セメントが牛の餌に!!!-鉱塩ブロック完成まで-(後編)
セメントが牛の餌に!!!-鉱塩ブロック完成まで-(前編)からの続き
信頼の置ける農家で鉱塩ブロックを試してもらったところ、開口一番、「セメントが牛の餌に!!!」と、驚いた様子。鉱塩ブロックの材料には、セメントも含まれており、見た目はまさにコンクリートブロックのようだからだ。その後、いくつかのモデル農家を選定し、鉱塩ブロックの試作を繰り返す中で、農家の方々からたくさんの助言を頂き、任地にさらに適応した鉱塩ブロックのアイデアが次々と出てきた。
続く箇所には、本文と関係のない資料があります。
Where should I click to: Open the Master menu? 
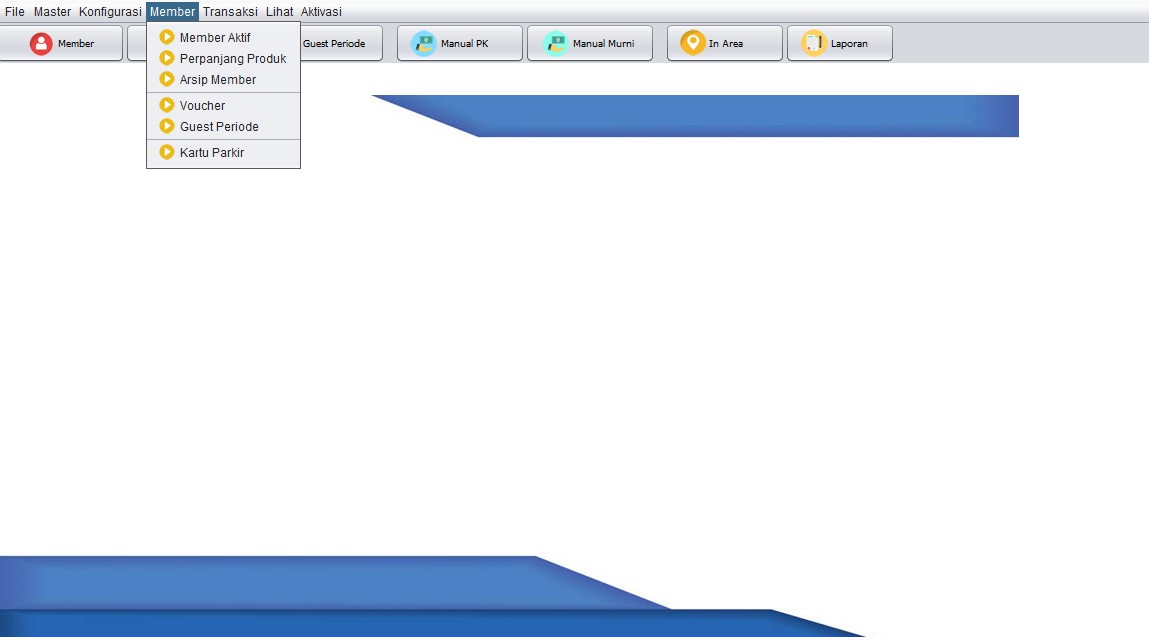52,12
「任地では米を生産していないため、米ぬかは高価で入手が困難ですよ」とは、農家の方からの助言。そして、配属先である県審議会からは、「基本的に貧困農家を対象にして、極力コストを抑え、塩、糖蜜、セメントだけで、鉱塩ブロックを作ってはどうか」と会議を通じて助言をもらった。また、ある農家の奥さんからは、「ケーキを作る要領で、型枠プラスチック容器に油を塗っておけば、セメントが固まったら簡単にブロックが取れるかも。型枠プラスチックの再利用や低コスト化につながるよ」と、女性ならではのアイデアを頂いた。こうした助言のお陰で、農家の好きな形、容器、容量で作製することができ、型枠として飲料水などのペットボトルを再利用できることにもなった。
試作と改良を重ねていくうちに、鉱塩ブロックを試してみたいという農家も出てきた。ある農家からは、「今後の普及を目指して、首都にある試験機関で内容物検査をしてみたらどうか」と提案された。その背景には、任地の一部の農家ではセメントを使うことへの不安があったようだ。そして、内容物検査を行うことになり、その検査結果を斉藤博JICA専門家にも見ていただいて、安全性を確認した。
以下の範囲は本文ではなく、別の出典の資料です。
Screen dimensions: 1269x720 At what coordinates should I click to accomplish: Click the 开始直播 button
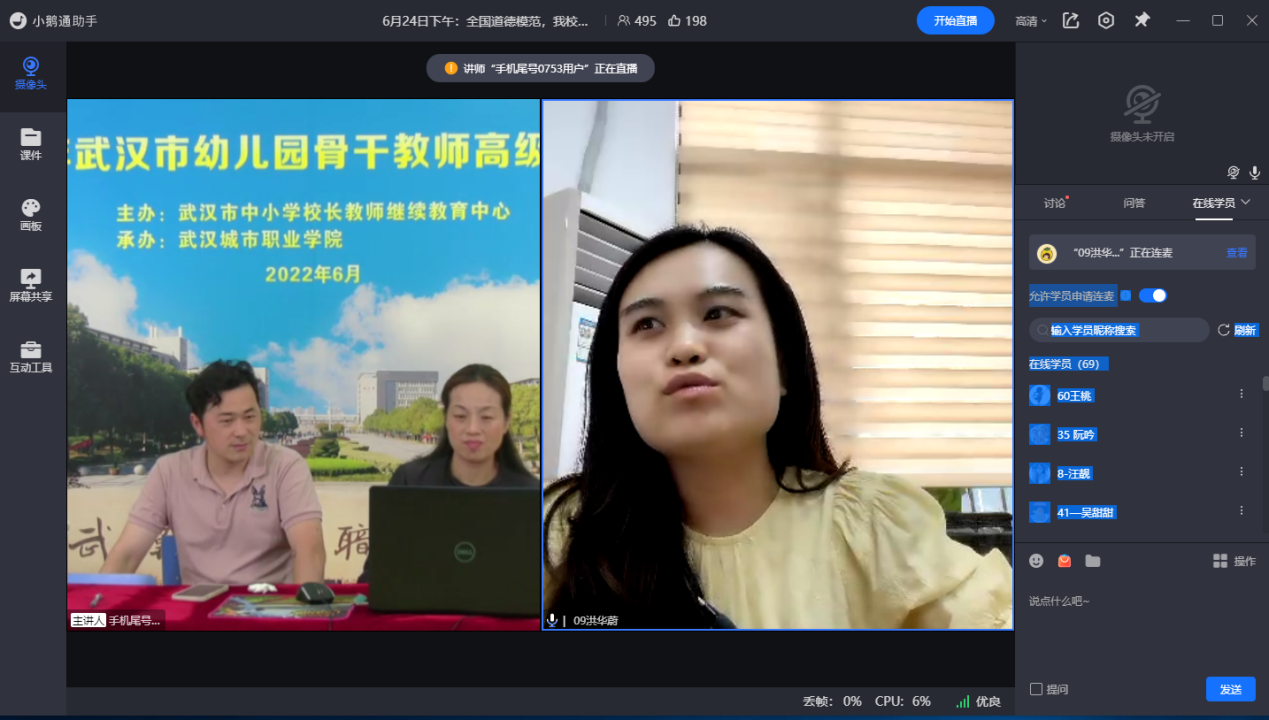coord(955,20)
こうして、一人ひとりの農家の意見やアイデアを受け入れて改良に改良を重ね、任地に適した鉱塩ブロックを完成させることができた。そして、任地のたくさんの家畜農家や配属先の関係者から、「講習会を開催し、誰もが鉱塩ブロックを作れるようにパンフレットを作成してはどうか」という提案があり、講習会の開催とパンフレットの作成が決まった。これらの業務は、県審議会が支援をしてくださり、実現させることができた。
パンフレット作成時は、東日本大震災の直後であったことから、県知事の意見で急きょ「ANIMO JAPON!!!(頑張れ、日本)」の文字が入ることになり、大変うれしく、そしてありがたく感じた。
最後に、私の鉱塩ブロック作製にご支援・ご協力して頂いた全ての皆様に感謝している。どうもありがとうございました。